COMMENTARY
Mike Gundy, big issues in Stillwater
Oklahoma State University head football coach Mike Gundy stares into the sun during a loss to Utah on Saturday, Sept. 21, 2024. (Screenshot)

Each college football team plays a game only a dozen weekends annually — a couple more if they’re lucky enough to make a conference championship, a bowl game or even the playoffs. That’s about one-fourth of the calendar year.

When the season starts, it’s hard not to wish it would continue uninterrupted. Like my 12-year-old self having a Jolt Cola for the first time in 1986, I’m ready for another, and another, and another ….

But this weekend, with my (twice) alma mater Oklahoma Sooners on their off week, I found myself feeling like any of a dozen “waiting” memes. I became a living, breathing version of the old Rogers Hornsby quote, except replace “baseball” with “OU football” and “spring” with “next weekend.”

“People ask me what I do in winter when there’s no baseball,” Hornsby said. “I’ll tell you what I do.
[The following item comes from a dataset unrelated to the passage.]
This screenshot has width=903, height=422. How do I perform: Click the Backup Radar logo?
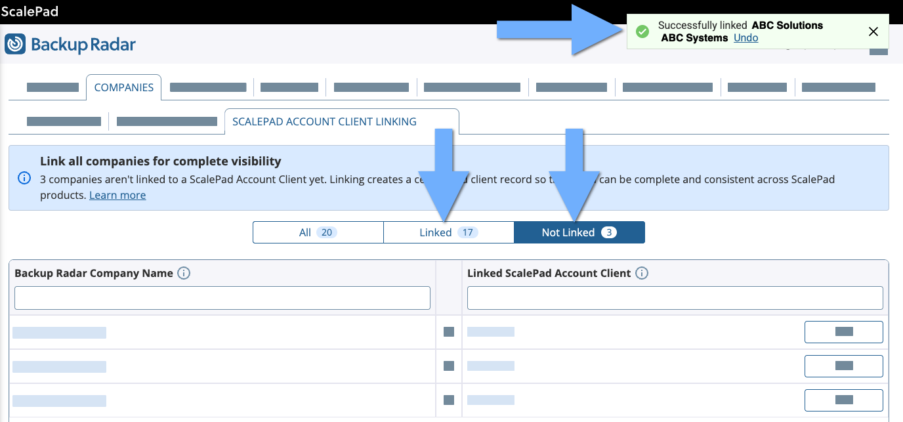70,45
I stare out the window and wait for spring.”

Oh sure, I do love watching ALL college football games, so I certainly enjoyed myself observing other schools play this weekend. Three top-10 teams lost, including No. 1 Alabama’s demise at the hands of my favorite scrappy QB.

Yet, it all just seemed … off … not to be preparing the grandstands of Cowenstan National Stadium (better known as the patio at my house) on an autumn Saturday for a big game involving my favorite team.

Uninspired, I took advantage of OU’s off week to visit a couple of Oklahoma City breweries and play some retro arcade games (eat steaming hot death, Bald Bull) all while keeping at least one eye glued upon the television. Maybe the crimson and cream were off this weekend, but I was determined to make do.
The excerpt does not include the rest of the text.